Brano estratto
· · ·
Persona splendida, combattente della prima ora da Roma a Bolzano, Filippo arriva tra le nostre braccia anche grazie a un amico comune, il poliedrico David Colangeli, che da noi insegna da sempre – e per sempre insegnerà.
Ci vediamo in aula, caro Filippo, e intanto ecco a voi la sua intervista. D’ispirazione.
Bolzano, possiamo dirlo, non è New York. Eppure rappresenta una terra lontana, geograficamente italiana ma culturalmente straniera, nella quale hai speso una porzione importante della tua vita e dalla quale hai estratto molto valore. Cosa sei andato a fare a Bolzano e perché tale esperienza ha allenato la tua capacità di uscire dalla zona di comfort?
“Uscendo dal Liceo Scientifico a Roma decido di andare a studiare a Bolzano scienze della comunicazione e media principalmente per 3 motivi:
– sistema universitario in linea con il nord Europa e di conseguenza fortemente internazionale come imprinting;
– università trilingue in cui gli insegnamenti sono ripartiti in inglese tedesco e italiano;
– la possibilità di vivere da studente fuori sede.
Il dover vivere per conto tuo e al tempo stesso studiare a livello universitario per dei corsi, in una lingua come il Tedesco (che non avevo mai studiato prima) sono sicuramente il giusto mix per uscire dalla zona di comfort e al tempo stesso studiare ciò che più ti interessa.
Il valore che un’esperienza del genere ti porta a posteriori è enorme”.
· · ·
Consegna A
Ripeti dal brano la parte che comincia con "Bolzano, possiamo dirlo, non" e va avanti fino a "studente fuori sede.".
Consegna B
Rispondi in breve a queste domande sul brano:
(i) Come si chiama l'amico comune grazie al quale Filippo è arrivato?
(ii) Quale scuola ha frequentato Filippo a Roma?
(iii) In quali lingue sono divisi gli insegnamenti dell'università di Bolzano?

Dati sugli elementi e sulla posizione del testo
· · ·
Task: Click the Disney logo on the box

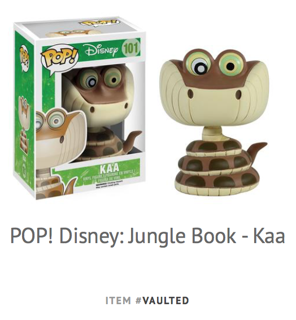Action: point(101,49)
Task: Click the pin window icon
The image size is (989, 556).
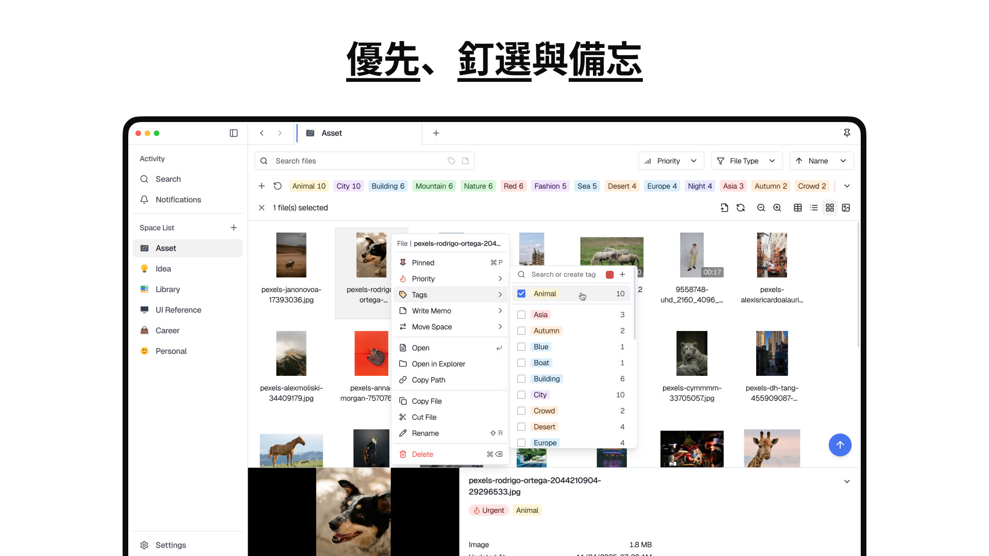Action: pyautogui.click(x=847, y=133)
· · ·
Risposta A
Bolzano, possiamo dirlo, non è New York. Eppure rappresenta una terra lontana, geograficamente italiana ma culturalmente straniera, nella quale hai speso una porzione importante della tua vita e dalla quale hai estratto molto valore. Cosa sei andato a fare a Bolzano e perché tale esperienza ha allenato la tua capacità di uscire dalla zona di comfort?
“Uscendo dal Liceo Scientifico a Roma decido di andare a studiare a Bolzano scienze della comunicazione e media principalmente per 3 motivi:
– sistema universitario in linea con il nord Europa e di conseguenza fortemente internazionale come imprinting;
– università trilingue in cui gli insegnamenti sono ripartiti in inglese tedesco e italiano;
– la possibilità di vivere da studente fuori sede.

Risposta B
(i) David Colangeli.
(ii) Il Liceo Scientifico.
(iii) In inglese, tedesco e italiano.